**Exercise brief:** When you spot the word "Select" in a line of the data below, copy that line.

[[ Record extracts open ]]

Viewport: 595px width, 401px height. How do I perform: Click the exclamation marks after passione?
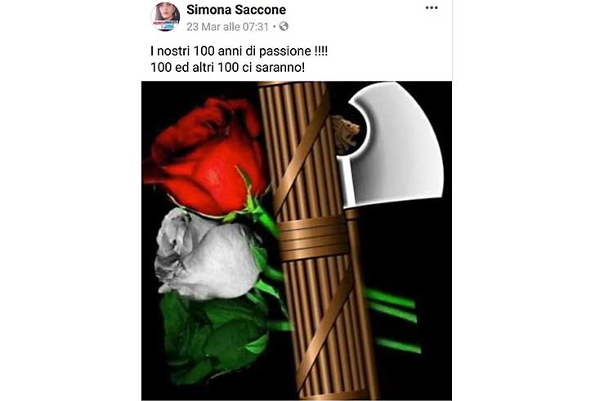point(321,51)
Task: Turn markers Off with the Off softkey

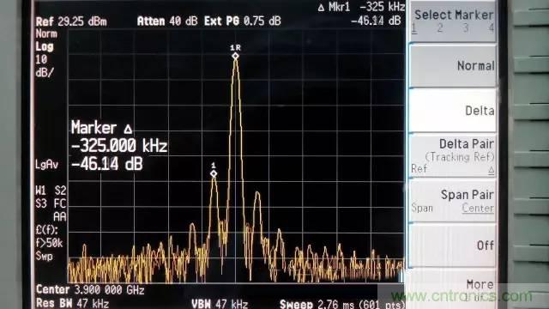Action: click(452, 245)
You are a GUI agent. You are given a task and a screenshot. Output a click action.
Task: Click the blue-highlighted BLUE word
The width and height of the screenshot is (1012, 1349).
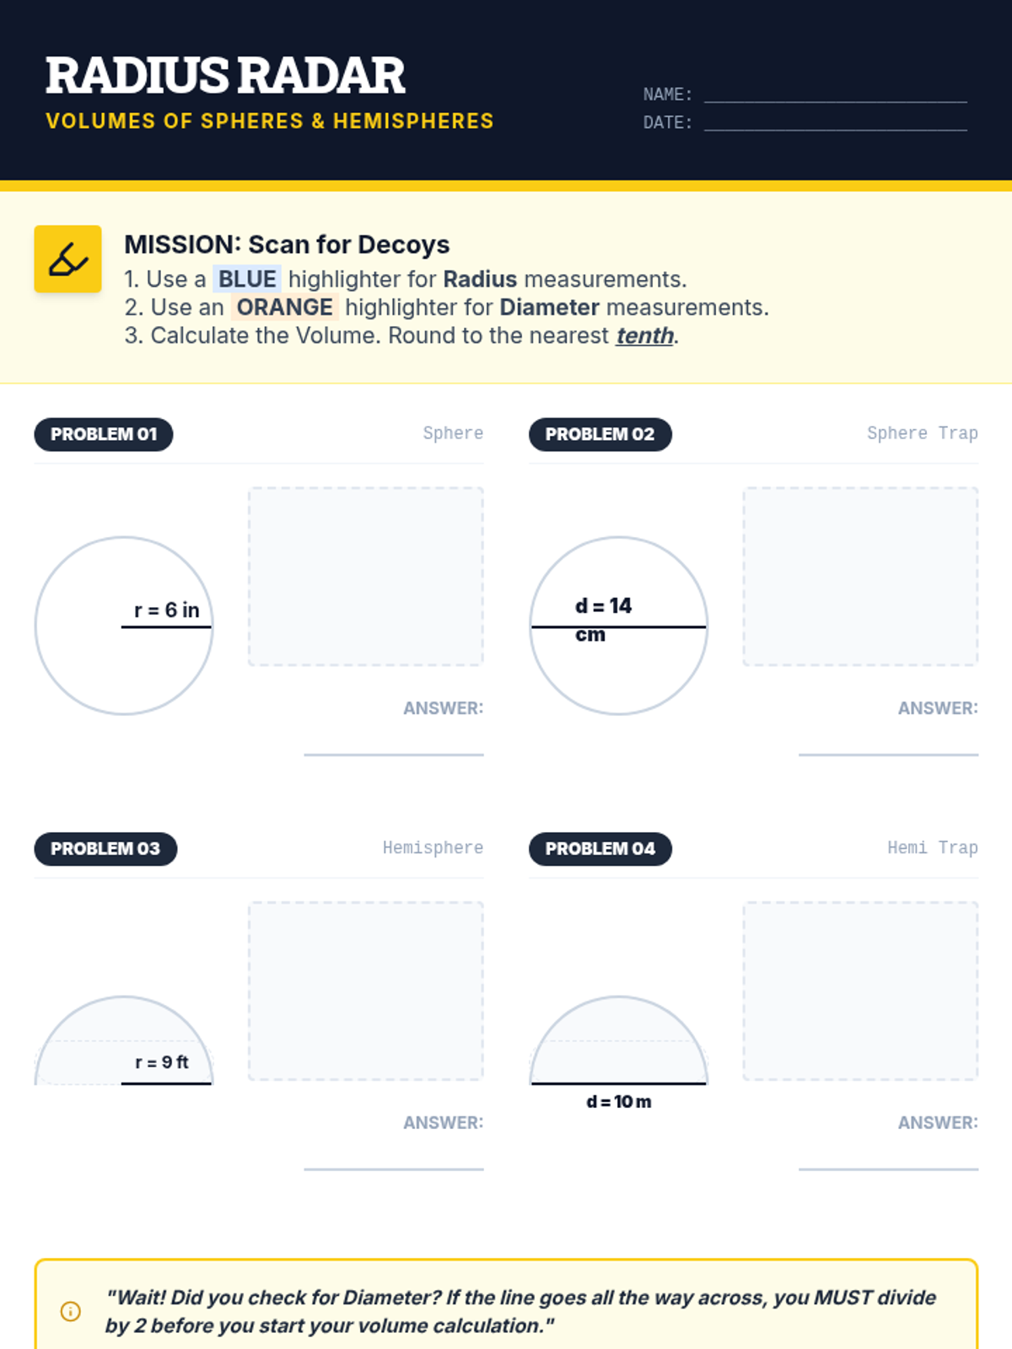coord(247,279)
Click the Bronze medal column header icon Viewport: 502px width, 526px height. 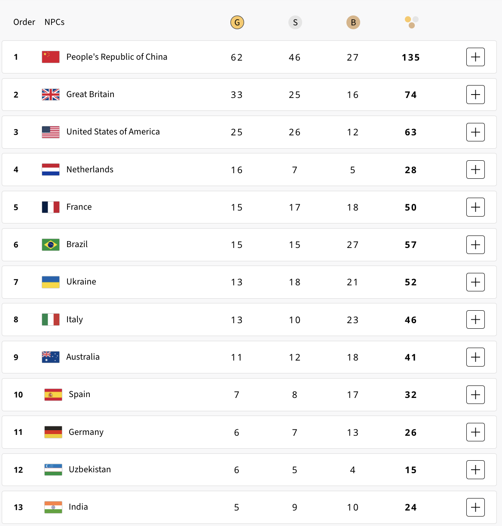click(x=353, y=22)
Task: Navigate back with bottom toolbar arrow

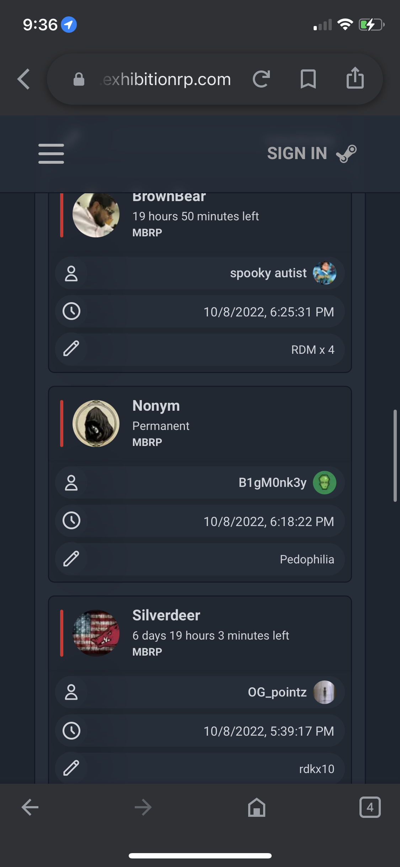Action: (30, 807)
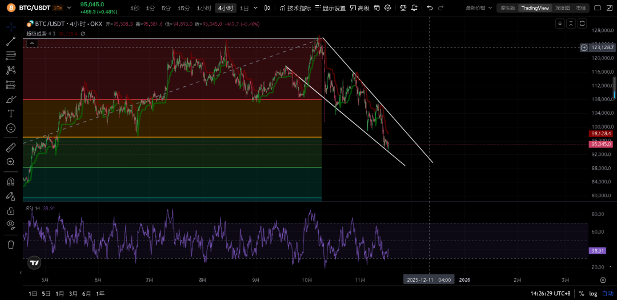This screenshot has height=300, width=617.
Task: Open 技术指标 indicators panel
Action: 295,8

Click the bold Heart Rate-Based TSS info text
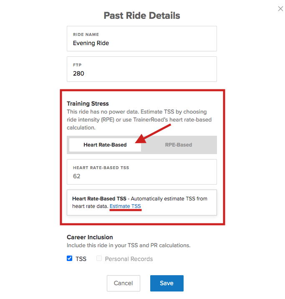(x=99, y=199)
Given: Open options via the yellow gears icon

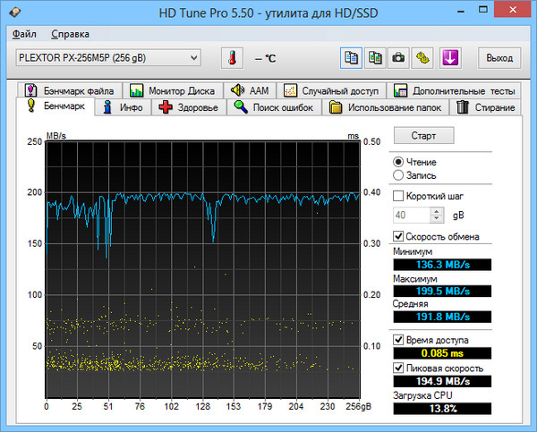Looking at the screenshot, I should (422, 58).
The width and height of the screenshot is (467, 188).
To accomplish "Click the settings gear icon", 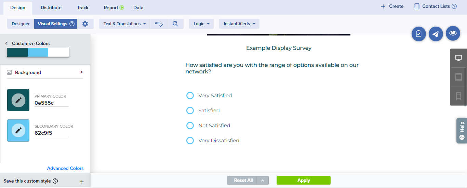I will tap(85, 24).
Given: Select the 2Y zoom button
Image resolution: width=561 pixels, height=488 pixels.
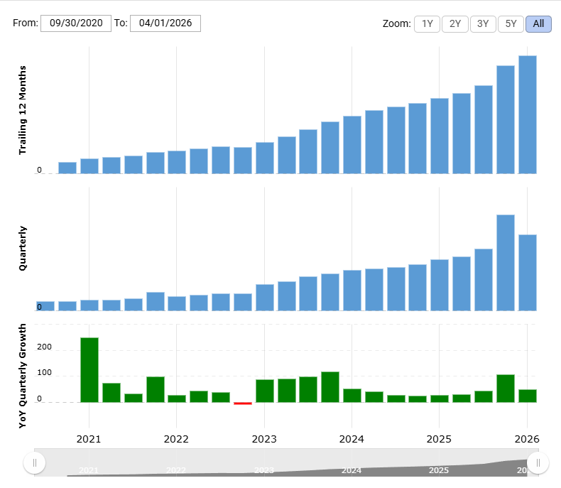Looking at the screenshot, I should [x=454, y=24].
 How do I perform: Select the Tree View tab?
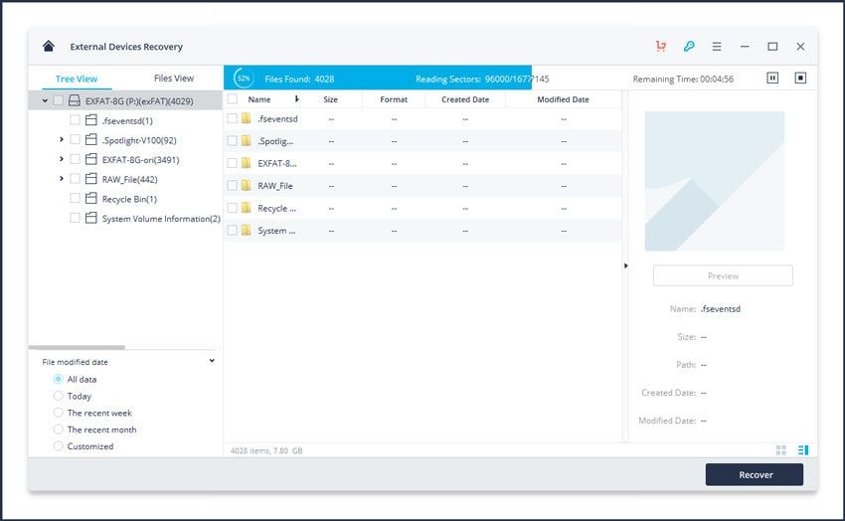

[[ Record extracts closed ]]

**Answer to this problem:**
Given: Select the 2Y zoom button
 How do I perform: Select the Tree View tab?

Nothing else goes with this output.